## Collected data entries
▬▬▬

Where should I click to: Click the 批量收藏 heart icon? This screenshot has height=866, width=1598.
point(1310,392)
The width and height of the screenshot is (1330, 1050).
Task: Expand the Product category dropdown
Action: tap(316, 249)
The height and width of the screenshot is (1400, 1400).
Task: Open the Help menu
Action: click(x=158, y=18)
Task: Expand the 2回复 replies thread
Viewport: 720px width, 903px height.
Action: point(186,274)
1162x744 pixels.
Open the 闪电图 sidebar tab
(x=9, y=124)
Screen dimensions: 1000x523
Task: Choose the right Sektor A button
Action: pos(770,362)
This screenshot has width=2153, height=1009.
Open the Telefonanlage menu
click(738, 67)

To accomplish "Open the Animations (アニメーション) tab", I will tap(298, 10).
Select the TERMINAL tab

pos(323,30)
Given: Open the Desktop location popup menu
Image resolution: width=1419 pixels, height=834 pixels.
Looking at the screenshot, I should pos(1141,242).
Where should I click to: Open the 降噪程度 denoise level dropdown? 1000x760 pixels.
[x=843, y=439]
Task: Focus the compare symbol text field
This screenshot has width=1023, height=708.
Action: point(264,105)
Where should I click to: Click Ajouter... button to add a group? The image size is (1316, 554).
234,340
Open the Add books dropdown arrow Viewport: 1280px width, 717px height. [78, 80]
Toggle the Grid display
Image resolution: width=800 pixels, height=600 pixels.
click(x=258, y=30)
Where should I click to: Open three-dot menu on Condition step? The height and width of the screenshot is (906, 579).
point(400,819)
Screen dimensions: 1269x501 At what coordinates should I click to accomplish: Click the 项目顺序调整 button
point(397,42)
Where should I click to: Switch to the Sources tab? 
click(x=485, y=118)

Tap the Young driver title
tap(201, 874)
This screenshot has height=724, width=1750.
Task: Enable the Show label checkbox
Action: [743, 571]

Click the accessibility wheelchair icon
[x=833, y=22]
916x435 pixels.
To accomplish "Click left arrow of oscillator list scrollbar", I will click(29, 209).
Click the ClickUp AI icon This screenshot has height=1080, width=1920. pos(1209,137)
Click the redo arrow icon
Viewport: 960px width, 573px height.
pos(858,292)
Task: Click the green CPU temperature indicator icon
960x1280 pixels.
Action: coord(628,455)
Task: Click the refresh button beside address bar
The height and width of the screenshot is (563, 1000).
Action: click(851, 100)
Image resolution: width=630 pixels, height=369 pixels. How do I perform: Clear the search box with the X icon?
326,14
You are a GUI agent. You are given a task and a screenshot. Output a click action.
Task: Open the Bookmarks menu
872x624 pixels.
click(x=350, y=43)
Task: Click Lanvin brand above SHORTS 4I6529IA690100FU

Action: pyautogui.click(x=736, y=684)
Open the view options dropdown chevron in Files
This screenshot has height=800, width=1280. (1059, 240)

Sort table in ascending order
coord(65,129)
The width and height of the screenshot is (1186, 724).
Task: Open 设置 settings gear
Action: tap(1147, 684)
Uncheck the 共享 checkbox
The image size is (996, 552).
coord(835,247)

▬▬▬

## WORK ORDER
Reproduce the full set of entries above exactly, without dropping a line.

## SOLUTION FOR THIS TASK
Where should I click to: Click the 批量收藏 heart icon? This screenshot has height=866, width=1598.
point(1310,392)
The width and height of the screenshot is (1330, 1050).
Task: Expand the Product category dropdown
Action: tap(316, 249)
The height and width of the screenshot is (1400, 1400).
Task: Open the Help menu
Action: click(x=158, y=18)
Task: Expand the 2回复 replies thread
Viewport: 720px width, 903px height.
Action: point(186,274)
1162x744 pixels.
Open the 闪电图 sidebar tab
(x=9, y=124)
Screen dimensions: 1000x523
Task: Choose the right Sektor A button
Action: pos(770,362)
This screenshot has width=2153, height=1009.
Open the Telefonanlage menu
click(738, 67)

To accomplish "Open the Animations (アニメーション) tab", I will tap(298, 10).
Select the TERMINAL tab

pos(323,30)
Given: Open the Desktop location popup menu
Image resolution: width=1419 pixels, height=834 pixels.
Looking at the screenshot, I should pos(1141,242).
Where should I click to: Open the 降噪程度 denoise level dropdown? 1000x760 pixels.
[x=843, y=439]
Task: Focus the compare symbol text field
This screenshot has width=1023, height=708.
Action: point(264,105)
Where should I click to: Click Ajouter... button to add a group? The image size is (1316, 554).
234,340
Open the Add books dropdown arrow Viewport: 1280px width, 717px height. [78, 80]
Toggle the Grid display
Image resolution: width=800 pixels, height=600 pixels.
click(x=258, y=30)
Where should I click to: Open three-dot menu on Condition step? The height and width of the screenshot is (906, 579).
point(400,819)
Screen dimensions: 1269x501 At what coordinates should I click to accomplish: Click the 项目顺序调整 button
point(397,42)
Where should I click to: Switch to the Sources tab? 
click(x=485, y=118)

Tap the Young driver title
tap(201, 874)
This screenshot has height=724, width=1750.
Task: Enable the Show label checkbox
Action: [743, 571]

Click the accessibility wheelchair icon
[x=833, y=22]
916x435 pixels.
To accomplish "Click left arrow of oscillator list scrollbar", I will click(29, 209).
Click the ClickUp AI icon This screenshot has height=1080, width=1920. pos(1209,137)
Click the redo arrow icon
Viewport: 960px width, 573px height.
pos(858,292)
Task: Click the green CPU temperature indicator icon
960x1280 pixels.
Action: coord(628,455)
Task: Click the refresh button beside address bar
The height and width of the screenshot is (563, 1000).
Action: click(851, 100)
Image resolution: width=630 pixels, height=369 pixels. How do I perform: Clear the search box with the X icon?
326,14
You are a GUI agent. You are given a task and a screenshot. Output a click action.
Task: Open the Bookmarks menu
872x624 pixels.
click(x=350, y=43)
Task: Click Lanvin brand above SHORTS 4I6529IA690100FU

Action: pyautogui.click(x=736, y=684)
Open the view options dropdown chevron in Files
This screenshot has height=800, width=1280. (1059, 240)

Sort table in ascending order
coord(65,129)
The width and height of the screenshot is (1186, 724).
Task: Open 设置 settings gear
Action: tap(1147, 684)
Uncheck the 共享 checkbox
The image size is (996, 552).
coord(835,247)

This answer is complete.